> **TRY IT**: The records that follow must be reproduced in full, exactly as written.

(DATA FOR THIS EXERCISE begins)

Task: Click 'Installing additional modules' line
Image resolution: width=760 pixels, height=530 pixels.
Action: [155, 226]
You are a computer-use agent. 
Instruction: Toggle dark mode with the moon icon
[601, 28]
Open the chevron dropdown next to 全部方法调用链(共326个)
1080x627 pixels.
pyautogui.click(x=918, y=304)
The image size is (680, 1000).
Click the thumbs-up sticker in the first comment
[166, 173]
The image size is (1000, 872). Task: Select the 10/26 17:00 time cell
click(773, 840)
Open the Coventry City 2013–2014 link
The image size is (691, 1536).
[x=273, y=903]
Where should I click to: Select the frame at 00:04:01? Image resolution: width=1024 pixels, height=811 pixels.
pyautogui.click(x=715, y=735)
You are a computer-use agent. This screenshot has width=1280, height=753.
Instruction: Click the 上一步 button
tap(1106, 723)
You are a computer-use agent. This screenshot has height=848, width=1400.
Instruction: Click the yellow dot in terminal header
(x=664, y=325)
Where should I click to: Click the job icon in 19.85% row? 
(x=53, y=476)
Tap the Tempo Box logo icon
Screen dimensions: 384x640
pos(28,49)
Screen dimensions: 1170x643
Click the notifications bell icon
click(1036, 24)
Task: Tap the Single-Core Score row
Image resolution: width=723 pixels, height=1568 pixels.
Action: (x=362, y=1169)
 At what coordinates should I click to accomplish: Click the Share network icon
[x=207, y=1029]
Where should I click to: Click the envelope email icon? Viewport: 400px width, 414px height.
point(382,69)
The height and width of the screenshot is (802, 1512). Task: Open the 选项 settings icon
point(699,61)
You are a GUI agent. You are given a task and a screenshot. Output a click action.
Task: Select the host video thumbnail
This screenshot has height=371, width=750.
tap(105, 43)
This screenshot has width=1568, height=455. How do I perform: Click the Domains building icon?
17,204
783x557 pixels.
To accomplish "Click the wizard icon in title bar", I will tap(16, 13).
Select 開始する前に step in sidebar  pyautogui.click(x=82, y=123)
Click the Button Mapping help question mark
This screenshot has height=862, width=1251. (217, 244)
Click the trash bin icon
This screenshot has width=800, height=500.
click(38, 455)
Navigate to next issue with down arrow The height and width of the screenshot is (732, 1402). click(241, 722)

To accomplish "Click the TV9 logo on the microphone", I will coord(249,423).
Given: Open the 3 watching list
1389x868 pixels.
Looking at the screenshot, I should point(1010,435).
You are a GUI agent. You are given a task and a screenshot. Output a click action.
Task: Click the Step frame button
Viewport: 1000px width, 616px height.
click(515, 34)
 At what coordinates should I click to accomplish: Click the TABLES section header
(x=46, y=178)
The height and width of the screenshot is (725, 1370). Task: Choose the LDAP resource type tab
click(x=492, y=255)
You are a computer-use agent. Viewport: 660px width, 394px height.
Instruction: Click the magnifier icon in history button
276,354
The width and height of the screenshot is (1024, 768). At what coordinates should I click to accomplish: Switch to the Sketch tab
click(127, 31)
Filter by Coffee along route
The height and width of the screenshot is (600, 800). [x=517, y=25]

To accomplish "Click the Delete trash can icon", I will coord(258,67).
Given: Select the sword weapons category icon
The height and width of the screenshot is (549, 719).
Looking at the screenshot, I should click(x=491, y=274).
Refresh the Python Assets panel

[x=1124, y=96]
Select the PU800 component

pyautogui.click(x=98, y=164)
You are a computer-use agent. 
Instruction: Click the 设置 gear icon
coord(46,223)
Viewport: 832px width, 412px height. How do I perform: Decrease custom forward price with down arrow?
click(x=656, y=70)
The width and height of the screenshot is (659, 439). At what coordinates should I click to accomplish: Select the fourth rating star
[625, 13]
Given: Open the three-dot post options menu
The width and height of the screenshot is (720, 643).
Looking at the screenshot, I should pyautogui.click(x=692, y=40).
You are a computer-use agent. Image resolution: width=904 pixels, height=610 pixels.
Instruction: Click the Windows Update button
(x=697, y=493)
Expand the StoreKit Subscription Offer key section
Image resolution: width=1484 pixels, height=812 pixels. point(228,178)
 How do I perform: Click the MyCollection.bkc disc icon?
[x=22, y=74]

(DATA FOR THIS EXERCISE ends)

> **EXPECTED OUTPUT**:
Task: Click 'Installing additional modules' line
Image resolution: width=760 pixels, height=530 pixels.
Action: [155, 226]
You are a computer-use agent. 
Instruction: Toggle dark mode with the moon icon
[601, 28]
Open the chevron dropdown next to 全部方法调用链(共326个)
1080x627 pixels.
pyautogui.click(x=918, y=304)
The image size is (680, 1000).
Click the thumbs-up sticker in the first comment
[166, 173]
The image size is (1000, 872). Task: Select the 10/26 17:00 time cell
click(773, 840)
Open the Coventry City 2013–2014 link
The image size is (691, 1536).
[x=273, y=903]
Where should I click to: Select the frame at 00:04:01? Image resolution: width=1024 pixels, height=811 pixels.
pyautogui.click(x=715, y=735)
You are a computer-use agent. This screenshot has width=1280, height=753.
Instruction: Click the 上一步 button
tap(1106, 723)
You are a computer-use agent. This screenshot has height=848, width=1400.
Instruction: Click the yellow dot in terminal header
(x=664, y=325)
Where should I click to: Click the job icon in 19.85% row? 
(x=53, y=476)
Tap the Tempo Box logo icon
Screen dimensions: 384x640
pos(28,49)
Screen dimensions: 1170x643
Click the notifications bell icon
click(1036, 24)
Task: Tap the Single-Core Score row
Image resolution: width=723 pixels, height=1568 pixels.
Action: (x=362, y=1169)
 At what coordinates should I click to accomplish: Click the Share network icon
[x=207, y=1029]
Where should I click to: Click the envelope email icon? Viewport: 400px width, 414px height.
point(382,69)
The height and width of the screenshot is (802, 1512). Task: Open the 选项 settings icon
point(699,61)
You are a GUI agent. You are given a task and a screenshot. Output a click action.
Task: Select the host video thumbnail
This screenshot has height=371, width=750.
tap(105, 43)
This screenshot has width=1568, height=455. How do I perform: Click the Domains building icon?
17,204
783x557 pixels.
To accomplish "Click the wizard icon in title bar", I will tap(16, 13).
Select 開始する前に step in sidebar  pyautogui.click(x=82, y=123)
Click the Button Mapping help question mark
This screenshot has height=862, width=1251. (217, 244)
Click the trash bin icon
This screenshot has width=800, height=500.
click(38, 455)
Navigate to next issue with down arrow The height and width of the screenshot is (732, 1402). click(241, 722)

To accomplish "Click the TV9 logo on the microphone", I will coord(249,423).
Given: Open the 3 watching list
1389x868 pixels.
Looking at the screenshot, I should point(1010,435).
You are a GUI agent. You are given a task and a screenshot. Output a click action.
Task: Click the Step frame button
Viewport: 1000px width, 616px height.
click(515, 34)
 At what coordinates should I click to accomplish: Click the TABLES section header
(x=46, y=178)
The height and width of the screenshot is (725, 1370). Task: Choose the LDAP resource type tab
click(x=492, y=255)
You are a computer-use agent. Viewport: 660px width, 394px height.
Instruction: Click the magnifier icon in history button
276,354
The width and height of the screenshot is (1024, 768). At what coordinates should I click to accomplish: Switch to the Sketch tab
click(127, 31)
Filter by Coffee along route
The height and width of the screenshot is (600, 800). [x=517, y=25]

To accomplish "Click the Delete trash can icon", I will coord(258,67).
Given: Select the sword weapons category icon
The height and width of the screenshot is (549, 719).
Looking at the screenshot, I should click(x=491, y=274).
Refresh the Python Assets panel

[x=1124, y=96]
Select the PU800 component

pyautogui.click(x=98, y=164)
You are a computer-use agent. 
Instruction: Click the 设置 gear icon
coord(46,223)
Viewport: 832px width, 412px height. How do I perform: Decrease custom forward price with down arrow?
click(x=656, y=70)
The width and height of the screenshot is (659, 439). At what coordinates should I click to accomplish: Select the fourth rating star
[625, 13]
Given: Open the three-dot post options menu
The width and height of the screenshot is (720, 643).
Looking at the screenshot, I should pyautogui.click(x=692, y=40).
You are a computer-use agent. Image resolution: width=904 pixels, height=610 pixels.
Instruction: Click the Windows Update button
(x=697, y=493)
Expand the StoreKit Subscription Offer key section
Image resolution: width=1484 pixels, height=812 pixels. point(228,178)
 How do I perform: Click the MyCollection.bkc disc icon?
[x=22, y=74]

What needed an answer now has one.